*The task*: Reproduce the following lines verbatim, covering every record, with no changes.

*Element lookup records*:
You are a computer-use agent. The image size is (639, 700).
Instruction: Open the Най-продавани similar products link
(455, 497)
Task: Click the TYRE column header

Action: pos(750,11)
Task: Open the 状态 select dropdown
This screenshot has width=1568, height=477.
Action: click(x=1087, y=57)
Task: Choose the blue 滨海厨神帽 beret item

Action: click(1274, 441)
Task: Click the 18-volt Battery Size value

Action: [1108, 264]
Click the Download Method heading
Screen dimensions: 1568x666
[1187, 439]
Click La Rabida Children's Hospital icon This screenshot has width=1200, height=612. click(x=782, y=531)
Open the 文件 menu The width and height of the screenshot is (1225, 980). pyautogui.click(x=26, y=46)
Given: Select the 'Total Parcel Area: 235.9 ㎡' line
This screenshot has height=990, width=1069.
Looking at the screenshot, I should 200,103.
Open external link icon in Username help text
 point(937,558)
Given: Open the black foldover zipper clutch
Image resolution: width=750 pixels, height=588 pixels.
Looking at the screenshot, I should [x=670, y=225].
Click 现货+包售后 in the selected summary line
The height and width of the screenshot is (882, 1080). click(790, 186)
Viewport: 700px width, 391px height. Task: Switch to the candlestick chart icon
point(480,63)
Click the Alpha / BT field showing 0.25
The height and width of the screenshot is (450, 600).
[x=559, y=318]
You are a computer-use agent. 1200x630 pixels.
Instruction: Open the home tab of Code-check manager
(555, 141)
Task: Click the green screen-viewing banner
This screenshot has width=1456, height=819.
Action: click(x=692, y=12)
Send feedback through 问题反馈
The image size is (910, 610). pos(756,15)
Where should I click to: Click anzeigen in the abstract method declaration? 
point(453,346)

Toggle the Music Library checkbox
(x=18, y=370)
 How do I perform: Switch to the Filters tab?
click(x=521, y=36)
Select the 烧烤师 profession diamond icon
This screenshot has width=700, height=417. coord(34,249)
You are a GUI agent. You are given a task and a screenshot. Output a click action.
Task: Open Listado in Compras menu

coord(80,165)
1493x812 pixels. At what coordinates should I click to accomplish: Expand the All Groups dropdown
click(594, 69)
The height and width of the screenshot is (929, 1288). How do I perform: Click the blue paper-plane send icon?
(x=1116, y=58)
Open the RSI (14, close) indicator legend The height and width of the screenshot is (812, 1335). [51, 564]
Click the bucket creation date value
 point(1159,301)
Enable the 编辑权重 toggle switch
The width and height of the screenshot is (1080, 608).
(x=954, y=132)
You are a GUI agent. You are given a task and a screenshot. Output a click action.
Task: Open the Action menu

*Solution*:
You are a computer-use agent. The image size is (639, 700).
Instruction: Open the Най-продавани similar products link
(455, 497)
Task: Click the TYRE column header

Action: pos(750,11)
Task: Open the 状态 select dropdown
This screenshot has width=1568, height=477.
Action: click(x=1087, y=57)
Task: Choose the blue 滨海厨神帽 beret item

Action: click(1274, 441)
Task: Click the 18-volt Battery Size value

Action: [1108, 264]
Click the Download Method heading
Screen dimensions: 1568x666
[1187, 439]
Click La Rabida Children's Hospital icon This screenshot has width=1200, height=612. click(x=782, y=531)
Open the 文件 menu The width and height of the screenshot is (1225, 980). pyautogui.click(x=26, y=46)
Given: Select the 'Total Parcel Area: 235.9 ㎡' line
This screenshot has height=990, width=1069.
Looking at the screenshot, I should 200,103.
Open external link icon in Username help text
 point(937,558)
Given: Open the black foldover zipper clutch
Image resolution: width=750 pixels, height=588 pixels.
Looking at the screenshot, I should [x=670, y=225].
Click 现货+包售后 in the selected summary line
The height and width of the screenshot is (882, 1080). click(790, 186)
Viewport: 700px width, 391px height. Task: Switch to the candlestick chart icon
point(480,63)
Click the Alpha / BT field showing 0.25
The height and width of the screenshot is (450, 600).
[x=559, y=318]
You are a computer-use agent. 1200x630 pixels.
Instruction: Open the home tab of Code-check manager
(555, 141)
Task: Click the green screen-viewing banner
This screenshot has width=1456, height=819.
Action: click(x=692, y=12)
Send feedback through 问题反馈
The image size is (910, 610). pos(756,15)
Where should I click to: Click anzeigen in the abstract method declaration? 
point(453,346)

Toggle the Music Library checkbox
(x=18, y=370)
 How do I perform: Switch to the Filters tab?
click(x=521, y=36)
Select the 烧烤师 profession diamond icon
This screenshot has width=700, height=417. coord(34,249)
You are a GUI agent. You are given a task and a screenshot. Output a click action.
Task: Open Listado in Compras menu

coord(80,165)
1493x812 pixels. At what coordinates should I click to accomplish: Expand the All Groups dropdown
click(594, 69)
The height and width of the screenshot is (929, 1288). How do I perform: Click the blue paper-plane send icon?
(x=1116, y=58)
Open the RSI (14, close) indicator legend The height and width of the screenshot is (812, 1335). [51, 564]
Click the bucket creation date value
 point(1159,301)
Enable the 编辑权重 toggle switch
The width and height of the screenshot is (1080, 608).
(x=954, y=132)
You are a GUI agent. You are given a task and a screenshot. Output a click action.
Task: Open the Action menu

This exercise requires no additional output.